*What you are asked to do*: Below are some records. Print exactly the lines between the one holding "Song (906, 113)" and the one holding "FRETE E PRAZO DE ENTREGA [button] (513, 651)", inclusive, and nothing else.

*** Supplied entries ***

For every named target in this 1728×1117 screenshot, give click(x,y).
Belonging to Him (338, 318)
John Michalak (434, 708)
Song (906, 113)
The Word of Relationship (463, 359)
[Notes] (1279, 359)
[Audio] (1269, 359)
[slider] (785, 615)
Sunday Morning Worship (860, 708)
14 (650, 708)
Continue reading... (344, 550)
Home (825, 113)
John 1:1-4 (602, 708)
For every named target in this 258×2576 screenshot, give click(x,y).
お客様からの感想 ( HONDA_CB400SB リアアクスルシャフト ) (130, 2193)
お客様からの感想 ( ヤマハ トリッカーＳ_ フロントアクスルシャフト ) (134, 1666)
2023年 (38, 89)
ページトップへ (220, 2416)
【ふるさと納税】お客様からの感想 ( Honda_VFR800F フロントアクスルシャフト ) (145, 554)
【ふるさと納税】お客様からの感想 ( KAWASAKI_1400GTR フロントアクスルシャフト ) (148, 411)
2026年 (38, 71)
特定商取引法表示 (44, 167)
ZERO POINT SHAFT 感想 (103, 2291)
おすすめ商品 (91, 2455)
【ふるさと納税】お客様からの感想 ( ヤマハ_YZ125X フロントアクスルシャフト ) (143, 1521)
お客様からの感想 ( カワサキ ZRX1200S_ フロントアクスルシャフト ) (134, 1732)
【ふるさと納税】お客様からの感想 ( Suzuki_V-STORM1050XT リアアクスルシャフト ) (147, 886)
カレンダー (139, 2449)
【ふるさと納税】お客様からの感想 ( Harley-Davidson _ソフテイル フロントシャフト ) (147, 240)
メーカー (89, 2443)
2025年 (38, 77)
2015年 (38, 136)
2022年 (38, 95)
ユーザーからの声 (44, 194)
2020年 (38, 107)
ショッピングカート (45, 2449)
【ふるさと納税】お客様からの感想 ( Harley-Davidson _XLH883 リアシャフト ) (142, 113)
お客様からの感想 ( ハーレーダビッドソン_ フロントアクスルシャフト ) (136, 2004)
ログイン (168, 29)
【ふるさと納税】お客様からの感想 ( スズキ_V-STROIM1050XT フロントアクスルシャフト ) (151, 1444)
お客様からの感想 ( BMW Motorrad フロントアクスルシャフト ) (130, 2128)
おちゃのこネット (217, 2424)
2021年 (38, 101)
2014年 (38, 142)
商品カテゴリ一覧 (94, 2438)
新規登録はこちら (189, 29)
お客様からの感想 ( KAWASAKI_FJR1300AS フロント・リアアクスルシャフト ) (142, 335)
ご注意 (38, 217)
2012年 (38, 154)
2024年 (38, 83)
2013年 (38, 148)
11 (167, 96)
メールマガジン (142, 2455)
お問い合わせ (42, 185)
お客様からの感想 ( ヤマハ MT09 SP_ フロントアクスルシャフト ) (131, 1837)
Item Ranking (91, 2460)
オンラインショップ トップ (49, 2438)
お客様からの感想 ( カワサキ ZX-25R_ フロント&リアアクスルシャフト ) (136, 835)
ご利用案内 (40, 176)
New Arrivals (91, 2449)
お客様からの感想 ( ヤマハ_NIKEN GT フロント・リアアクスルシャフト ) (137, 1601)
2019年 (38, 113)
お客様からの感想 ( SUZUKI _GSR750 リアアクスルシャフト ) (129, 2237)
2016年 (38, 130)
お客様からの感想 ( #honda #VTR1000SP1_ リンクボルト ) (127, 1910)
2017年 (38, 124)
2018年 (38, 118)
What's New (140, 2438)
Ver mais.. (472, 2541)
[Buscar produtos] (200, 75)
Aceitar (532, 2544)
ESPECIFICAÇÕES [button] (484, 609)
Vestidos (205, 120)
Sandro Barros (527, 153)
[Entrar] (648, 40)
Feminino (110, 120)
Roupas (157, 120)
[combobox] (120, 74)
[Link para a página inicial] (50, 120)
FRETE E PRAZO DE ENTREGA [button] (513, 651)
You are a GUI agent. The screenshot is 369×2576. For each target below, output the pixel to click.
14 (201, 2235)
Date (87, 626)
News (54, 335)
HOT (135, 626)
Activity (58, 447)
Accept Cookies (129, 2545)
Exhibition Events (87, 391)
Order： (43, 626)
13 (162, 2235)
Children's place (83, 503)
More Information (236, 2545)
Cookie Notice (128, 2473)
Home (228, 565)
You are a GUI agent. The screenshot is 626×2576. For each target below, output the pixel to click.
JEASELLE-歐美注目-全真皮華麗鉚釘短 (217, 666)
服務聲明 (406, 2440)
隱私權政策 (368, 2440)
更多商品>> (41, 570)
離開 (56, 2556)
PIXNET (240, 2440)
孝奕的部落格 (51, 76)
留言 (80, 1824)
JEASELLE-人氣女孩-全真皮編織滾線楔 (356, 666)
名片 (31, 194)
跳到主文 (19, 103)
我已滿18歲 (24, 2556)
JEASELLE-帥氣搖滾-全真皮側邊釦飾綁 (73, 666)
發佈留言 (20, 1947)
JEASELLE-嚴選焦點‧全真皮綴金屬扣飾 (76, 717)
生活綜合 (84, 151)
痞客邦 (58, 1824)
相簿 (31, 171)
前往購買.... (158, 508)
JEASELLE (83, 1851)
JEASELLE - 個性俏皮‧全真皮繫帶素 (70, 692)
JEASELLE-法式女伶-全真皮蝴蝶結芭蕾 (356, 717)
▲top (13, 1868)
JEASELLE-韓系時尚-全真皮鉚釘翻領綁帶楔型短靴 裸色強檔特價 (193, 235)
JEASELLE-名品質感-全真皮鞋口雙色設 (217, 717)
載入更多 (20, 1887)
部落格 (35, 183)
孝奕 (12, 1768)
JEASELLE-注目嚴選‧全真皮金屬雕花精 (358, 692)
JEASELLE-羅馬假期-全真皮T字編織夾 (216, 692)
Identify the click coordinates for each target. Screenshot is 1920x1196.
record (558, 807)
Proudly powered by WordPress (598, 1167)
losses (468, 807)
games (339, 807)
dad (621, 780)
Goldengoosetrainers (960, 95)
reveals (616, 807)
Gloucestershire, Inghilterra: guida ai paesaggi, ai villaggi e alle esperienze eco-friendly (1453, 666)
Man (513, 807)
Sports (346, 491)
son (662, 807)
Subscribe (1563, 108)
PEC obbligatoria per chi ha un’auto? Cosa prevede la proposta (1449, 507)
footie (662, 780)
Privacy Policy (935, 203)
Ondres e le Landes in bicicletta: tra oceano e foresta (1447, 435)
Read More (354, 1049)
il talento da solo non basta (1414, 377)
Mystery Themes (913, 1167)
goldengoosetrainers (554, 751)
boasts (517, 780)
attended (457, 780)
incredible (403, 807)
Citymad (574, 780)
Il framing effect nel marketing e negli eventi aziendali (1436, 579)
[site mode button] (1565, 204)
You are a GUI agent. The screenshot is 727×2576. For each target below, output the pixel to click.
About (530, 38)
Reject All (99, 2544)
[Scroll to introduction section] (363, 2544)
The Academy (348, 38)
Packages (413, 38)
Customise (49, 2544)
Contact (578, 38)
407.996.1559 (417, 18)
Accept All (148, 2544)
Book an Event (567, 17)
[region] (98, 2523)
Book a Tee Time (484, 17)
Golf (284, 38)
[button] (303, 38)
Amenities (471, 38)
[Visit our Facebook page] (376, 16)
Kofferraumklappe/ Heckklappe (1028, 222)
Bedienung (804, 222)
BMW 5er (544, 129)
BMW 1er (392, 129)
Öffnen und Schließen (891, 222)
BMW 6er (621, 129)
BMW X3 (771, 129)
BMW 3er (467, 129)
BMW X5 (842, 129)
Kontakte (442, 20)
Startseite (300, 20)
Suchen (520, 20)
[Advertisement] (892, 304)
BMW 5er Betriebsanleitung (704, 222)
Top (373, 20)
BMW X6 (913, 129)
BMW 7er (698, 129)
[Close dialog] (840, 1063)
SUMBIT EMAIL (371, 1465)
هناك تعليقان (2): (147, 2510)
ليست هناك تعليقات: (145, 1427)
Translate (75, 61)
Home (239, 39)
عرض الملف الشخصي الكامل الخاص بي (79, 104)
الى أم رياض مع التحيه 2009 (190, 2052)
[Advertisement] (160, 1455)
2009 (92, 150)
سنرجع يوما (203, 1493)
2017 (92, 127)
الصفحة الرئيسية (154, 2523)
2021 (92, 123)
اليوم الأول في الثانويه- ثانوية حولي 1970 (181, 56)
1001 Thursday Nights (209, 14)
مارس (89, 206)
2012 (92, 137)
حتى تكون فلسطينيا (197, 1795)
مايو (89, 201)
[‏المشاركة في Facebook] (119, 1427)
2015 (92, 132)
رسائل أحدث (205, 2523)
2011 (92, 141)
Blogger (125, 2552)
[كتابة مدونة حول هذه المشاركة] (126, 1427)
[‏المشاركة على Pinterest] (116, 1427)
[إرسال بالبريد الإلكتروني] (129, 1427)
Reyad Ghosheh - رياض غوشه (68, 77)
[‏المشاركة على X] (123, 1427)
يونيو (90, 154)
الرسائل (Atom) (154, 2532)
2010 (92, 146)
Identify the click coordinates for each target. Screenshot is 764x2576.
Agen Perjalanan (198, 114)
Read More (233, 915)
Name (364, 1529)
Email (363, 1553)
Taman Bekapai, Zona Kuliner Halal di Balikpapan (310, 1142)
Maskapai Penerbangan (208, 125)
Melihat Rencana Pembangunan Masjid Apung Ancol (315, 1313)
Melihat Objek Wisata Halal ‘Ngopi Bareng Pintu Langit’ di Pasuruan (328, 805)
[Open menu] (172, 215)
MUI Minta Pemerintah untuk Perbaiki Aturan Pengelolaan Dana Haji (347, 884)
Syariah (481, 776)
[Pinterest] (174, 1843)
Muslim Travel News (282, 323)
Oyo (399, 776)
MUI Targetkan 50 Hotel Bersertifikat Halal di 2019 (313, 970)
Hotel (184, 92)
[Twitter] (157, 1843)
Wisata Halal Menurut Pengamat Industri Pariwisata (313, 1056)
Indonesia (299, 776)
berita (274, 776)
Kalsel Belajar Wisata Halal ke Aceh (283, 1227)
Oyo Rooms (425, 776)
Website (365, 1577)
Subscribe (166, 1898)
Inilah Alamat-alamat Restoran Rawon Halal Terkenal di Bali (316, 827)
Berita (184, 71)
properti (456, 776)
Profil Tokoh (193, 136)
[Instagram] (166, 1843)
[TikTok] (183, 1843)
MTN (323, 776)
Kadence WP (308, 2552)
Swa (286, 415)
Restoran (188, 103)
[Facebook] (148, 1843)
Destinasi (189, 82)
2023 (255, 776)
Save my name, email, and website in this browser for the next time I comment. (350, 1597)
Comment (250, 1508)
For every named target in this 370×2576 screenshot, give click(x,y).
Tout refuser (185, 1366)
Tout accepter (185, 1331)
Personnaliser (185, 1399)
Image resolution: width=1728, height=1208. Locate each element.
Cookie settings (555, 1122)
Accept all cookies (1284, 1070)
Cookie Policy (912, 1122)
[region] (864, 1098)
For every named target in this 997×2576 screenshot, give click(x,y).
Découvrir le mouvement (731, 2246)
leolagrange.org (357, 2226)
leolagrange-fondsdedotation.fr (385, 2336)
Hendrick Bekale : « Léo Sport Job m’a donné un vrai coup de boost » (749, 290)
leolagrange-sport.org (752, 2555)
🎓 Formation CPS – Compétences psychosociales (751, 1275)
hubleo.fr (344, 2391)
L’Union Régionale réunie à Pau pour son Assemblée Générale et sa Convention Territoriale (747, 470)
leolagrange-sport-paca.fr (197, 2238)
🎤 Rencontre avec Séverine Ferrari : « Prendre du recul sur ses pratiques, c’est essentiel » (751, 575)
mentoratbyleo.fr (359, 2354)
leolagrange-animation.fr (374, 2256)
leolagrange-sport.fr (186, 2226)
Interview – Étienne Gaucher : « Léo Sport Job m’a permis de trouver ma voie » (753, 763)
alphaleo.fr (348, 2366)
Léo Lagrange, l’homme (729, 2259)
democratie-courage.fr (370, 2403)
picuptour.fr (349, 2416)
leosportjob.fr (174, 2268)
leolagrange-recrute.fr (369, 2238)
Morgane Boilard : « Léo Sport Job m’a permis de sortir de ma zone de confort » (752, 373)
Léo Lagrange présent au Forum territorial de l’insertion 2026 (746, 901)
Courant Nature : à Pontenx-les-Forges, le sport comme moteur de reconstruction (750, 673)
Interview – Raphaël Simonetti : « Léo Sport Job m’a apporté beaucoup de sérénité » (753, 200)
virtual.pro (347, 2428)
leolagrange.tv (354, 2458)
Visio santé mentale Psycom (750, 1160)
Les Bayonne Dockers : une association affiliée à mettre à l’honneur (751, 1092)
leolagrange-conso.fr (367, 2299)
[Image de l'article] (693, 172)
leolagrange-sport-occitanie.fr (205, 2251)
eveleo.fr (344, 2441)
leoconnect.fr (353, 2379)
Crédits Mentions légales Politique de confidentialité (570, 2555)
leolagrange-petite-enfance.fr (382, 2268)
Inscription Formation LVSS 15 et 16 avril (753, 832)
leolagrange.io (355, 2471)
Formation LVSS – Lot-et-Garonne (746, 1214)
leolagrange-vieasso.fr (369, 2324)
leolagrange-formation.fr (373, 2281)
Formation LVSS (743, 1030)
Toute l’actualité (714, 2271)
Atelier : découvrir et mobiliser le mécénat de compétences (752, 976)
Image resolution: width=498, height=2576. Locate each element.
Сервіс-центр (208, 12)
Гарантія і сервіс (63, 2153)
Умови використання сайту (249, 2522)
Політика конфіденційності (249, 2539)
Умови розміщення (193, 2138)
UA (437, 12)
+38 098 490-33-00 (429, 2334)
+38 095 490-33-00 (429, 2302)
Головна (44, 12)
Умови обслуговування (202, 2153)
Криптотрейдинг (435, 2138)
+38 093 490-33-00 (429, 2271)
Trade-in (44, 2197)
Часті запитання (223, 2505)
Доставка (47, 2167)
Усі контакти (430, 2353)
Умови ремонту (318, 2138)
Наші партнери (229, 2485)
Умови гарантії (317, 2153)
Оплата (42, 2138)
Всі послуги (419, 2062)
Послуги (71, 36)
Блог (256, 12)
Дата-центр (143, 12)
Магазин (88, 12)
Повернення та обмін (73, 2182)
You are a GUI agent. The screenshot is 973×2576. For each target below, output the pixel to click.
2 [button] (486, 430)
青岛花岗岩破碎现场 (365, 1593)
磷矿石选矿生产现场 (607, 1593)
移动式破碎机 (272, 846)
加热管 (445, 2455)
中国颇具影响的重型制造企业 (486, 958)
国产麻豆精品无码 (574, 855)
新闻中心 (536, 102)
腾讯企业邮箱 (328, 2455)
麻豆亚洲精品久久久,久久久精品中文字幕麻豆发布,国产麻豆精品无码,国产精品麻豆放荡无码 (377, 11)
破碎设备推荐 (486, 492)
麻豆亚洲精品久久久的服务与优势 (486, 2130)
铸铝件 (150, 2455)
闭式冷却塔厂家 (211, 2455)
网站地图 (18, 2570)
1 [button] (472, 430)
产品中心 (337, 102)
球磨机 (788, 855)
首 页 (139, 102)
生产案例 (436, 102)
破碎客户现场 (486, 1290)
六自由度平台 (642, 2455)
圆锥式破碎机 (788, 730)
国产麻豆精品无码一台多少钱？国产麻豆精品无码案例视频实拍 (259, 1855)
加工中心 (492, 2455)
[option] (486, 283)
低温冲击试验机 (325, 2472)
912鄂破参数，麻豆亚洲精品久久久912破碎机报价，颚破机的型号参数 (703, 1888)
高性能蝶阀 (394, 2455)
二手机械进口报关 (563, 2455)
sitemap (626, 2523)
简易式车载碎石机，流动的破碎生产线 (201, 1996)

*** End of Supplied entries ***

*Answer to this problem*:
Song (906, 113)
The Word of Relationship (463, 359)
[Notes] (1279, 359)
[Audio] (1269, 359)
[slider] (785, 615)
Sunday Morning Worship (860, 708)
14 (650, 708)
Continue reading... (344, 550)
Home (825, 113)
John 1:1-4 (602, 708)
For every named target in this 258×2576 screenshot, give click(x,y).
お客様からの感想 ( HONDA_CB400SB リアアクスルシャフト ) (130, 2193)
お客様からの感想 ( ヤマハ トリッカーＳ_ フロントアクスルシャフト ) (134, 1666)
2023年 (38, 89)
ページトップへ (220, 2416)
【ふるさと納税】お客様からの感想 ( Honda_VFR800F フロントアクスルシャフト ) (145, 554)
【ふるさと納税】お客様からの感想 ( KAWASAKI_1400GTR フロントアクスルシャフト ) (148, 411)
2026年 (38, 71)
特定商取引法表示 (44, 167)
ZERO POINT SHAFT 感想 (103, 2291)
おすすめ商品 (91, 2455)
【ふるさと納税】お客様からの感想 ( ヤマハ_YZ125X フロントアクスルシャフト ) (143, 1521)
お客様からの感想 ( カワサキ ZRX1200S_ フロントアクスルシャフト ) (134, 1732)
【ふるさと納税】お客様からの感想 ( Suzuki_V-STORM1050XT リアアクスルシャフト ) (147, 886)
カレンダー (139, 2449)
【ふるさと納税】お客様からの感想 ( Harley-Davidson _ソフテイル フロントシャフト ) (147, 240)
メーカー (89, 2443)
2025年 (38, 77)
2015年 (38, 136)
2022年 (38, 95)
ユーザーからの声 (44, 194)
2020年 (38, 107)
ショッピングカート (45, 2449)
【ふるさと納税】お客様からの感想 ( Harley-Davidson _XLH883 リアシャフト ) (142, 113)
お客様からの感想 ( ハーレーダビッドソン_ フロントアクスルシャフト ) (136, 2004)
ログイン (168, 29)
【ふるさと納税】お客様からの感想 ( スズキ_V-STROIM1050XT フロントアクスルシャフト ) (151, 1444)
お客様からの感想 ( BMW Motorrad フロントアクスルシャフト ) (130, 2128)
おちゃのこネット (217, 2424)
2021年 (38, 101)
2014年 (38, 142)
商品カテゴリ一覧 (94, 2438)
新規登録はこちら (189, 29)
お客様からの感想 ( KAWASAKI_FJR1300AS フロント・リアアクスルシャフト ) (142, 335)
ご注意 (38, 217)
2012年 (38, 154)
2024年 (38, 83)
2013年 (38, 148)
11 (167, 96)
メールマガジン (142, 2455)
お問い合わせ (42, 185)
お客様からの感想 ( ヤマハ MT09 SP_ フロントアクスルシャフト ) (131, 1837)
Item Ranking (91, 2460)
オンラインショップ トップ (49, 2438)
お客様からの感想 ( カワサキ ZX-25R_ フロント&リアアクスルシャフト ) (136, 835)
ご利用案内 (40, 176)
New Arrivals (91, 2449)
お客様からの感想 ( ヤマハ_NIKEN GT フロント・リアアクスルシャフト ) (137, 1601)
2019年 (38, 113)
お客様からの感想 ( SUZUKI _GSR750 リアアクスルシャフト ) (129, 2237)
2016年 (38, 130)
お客様からの感想 ( #honda #VTR1000SP1_ リンクボルト ) (127, 1910)
2017年 (38, 124)
2018年 (38, 118)
What's New (140, 2438)
Ver mais.. (472, 2541)
[Buscar produtos] (200, 75)
Aceitar (532, 2544)
ESPECIFICAÇÕES [button] (484, 609)
Vestidos (205, 120)
Sandro Barros (527, 153)
[Entrar] (648, 40)
Feminino (110, 120)
Roupas (157, 120)
[combobox] (120, 74)
[Link para a página inicial] (50, 120)
FRETE E PRAZO DE ENTREGA [button] (513, 651)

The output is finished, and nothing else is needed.